Is skill or strength the advantage? Customers line up to take turns battling out their honor on the marked floor. After receiving clear and simple instructions, a diverse crowd — young children, college students, and adults alike — wield colorful and unique weapons to prove their mettle in a safe environment.
Blade and Bones at 63 N. Howell St. is your ideal one-stop-shop for swords, knives, camping supplies, outdoor products, and much more. Owner Michael Williams prioritizes a unique retail experience for Hillsdale residents, college students, and traveling customers.
Williams, a friendly and down-to-earth individual, worked with heating and air conditioning systems for over 26 years in six different states. After an injury to his meniscus, caused by years of this type of work, doctors told him that if he kept working full time he would have to replace his knee in about five years. So, Williams decided to open Blade and Bones to explore his life-long passions part-time.

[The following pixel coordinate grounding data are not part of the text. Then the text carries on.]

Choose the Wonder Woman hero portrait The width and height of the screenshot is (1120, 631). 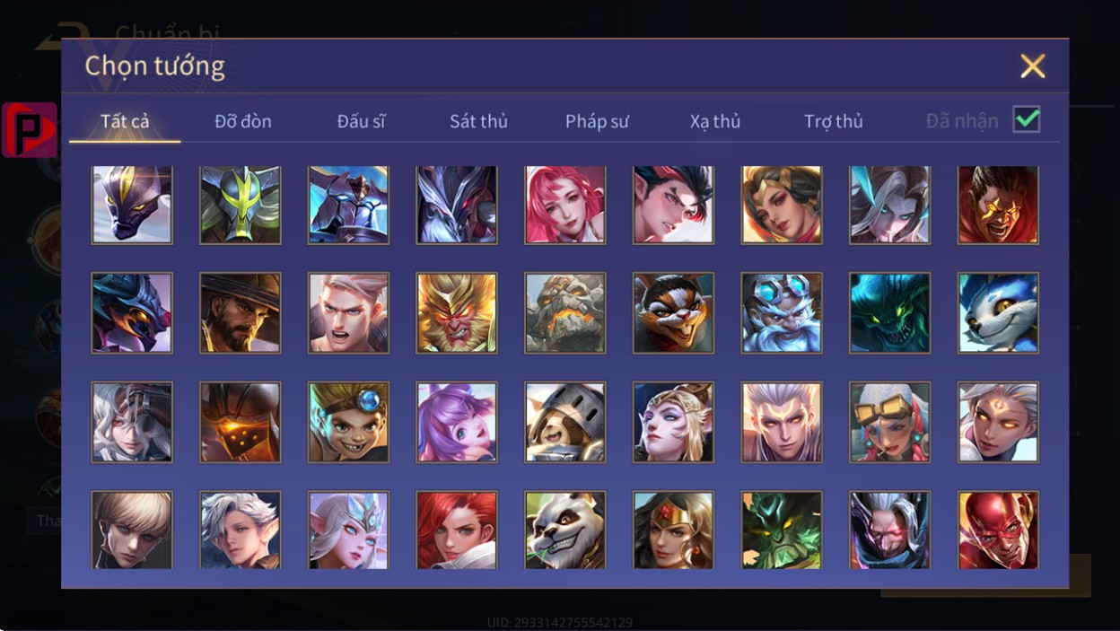[673, 530]
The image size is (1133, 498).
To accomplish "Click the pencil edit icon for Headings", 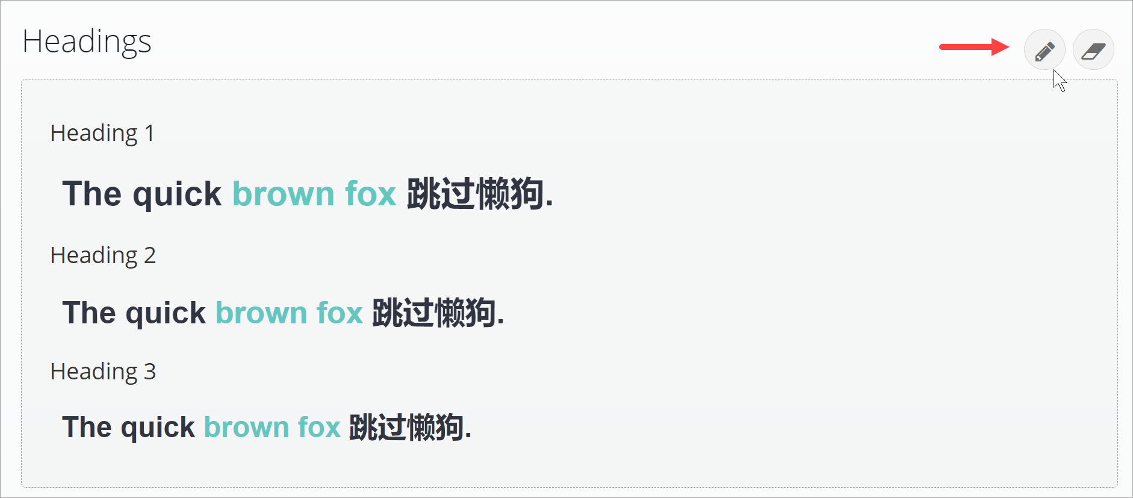I will [1045, 50].
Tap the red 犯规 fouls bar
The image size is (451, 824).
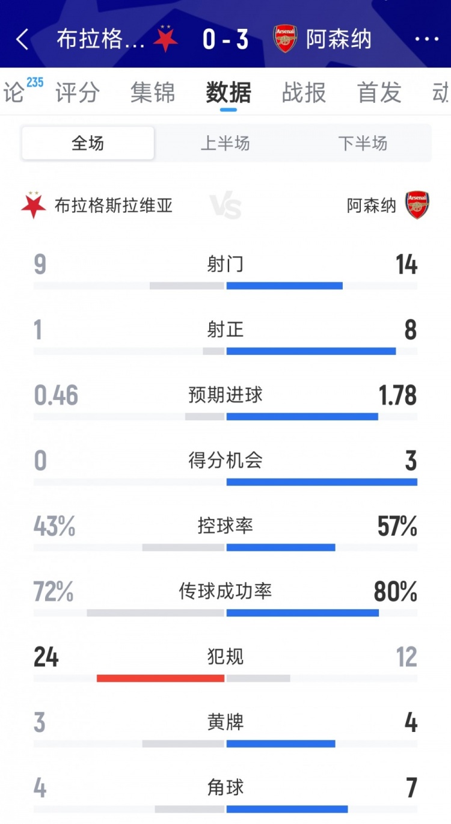point(161,678)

“I have always been into this type of stuff — martial arts, weapons, survival gear, both practicing and teaching,” Williams said. “My parents always said to do what you love and what you know.”
Williams said when he bought his first sword at twelve-years-old, he went out to a field and started cutting up the corn. He said although he got in trouble with the farmer and his father, this was when his love of swords began.
As of now, Blades and Bones is open only three days a week — Thursday through Saturday. Williams hopes that in the future he can focus on Blade and Bones full time rather than balancing it with part-time work at a local heating and air conditioning company.
“I want to get it to where I am open all the time,” Williams said. “I want to do gun and knife shows after everything returns back to normal. An online store would be great as well.”
Williams said he is always looking to grow his business.
“Right now I try to put everything I make from the business back into the business,” Williams said. “So when I sell a knife I will take that profit and buy two more.
Williams’ son Damon hangs around the shop and helps his father out however he can. To a customer stopping in, Blade and Bones feels very much like a family business.
“It’s nothing like any other store,” Damon said. “I’ve never seen a bigger collection of knives or swords.”
“I like to deal with high grade steel,” Williams said. “I don’t deal with any of the stainless, which is the lower grade and could be damaged. They are just beautiful and collectible. I have everything from long swords to oriental swords to gladius swords to Spartan broadswords, so there is a lot of history in the blades and where they come from.”
Williams said there are customers that will buy several of his knives and swords. “Repeat customers are what keeps me afloat,” he said.
In addition to its wide selection of merchandise, Blade and Bones attracts customers with its unusual Friday and Saturday night events.
Some of Williams’ customers like to chop up watermelons with their swords while others are into live action role play. Raif Plots came into Blade and Bones for the first time with a few of his friends to specifically try out the dueling.
“There was a lot more variety to everything than I thought there would be, in the practice toy weapons and the real things and the art on the wall,” Plots said. “The fighting was a blast and he did a great job explaining everything — all the rules. And friends make it better.”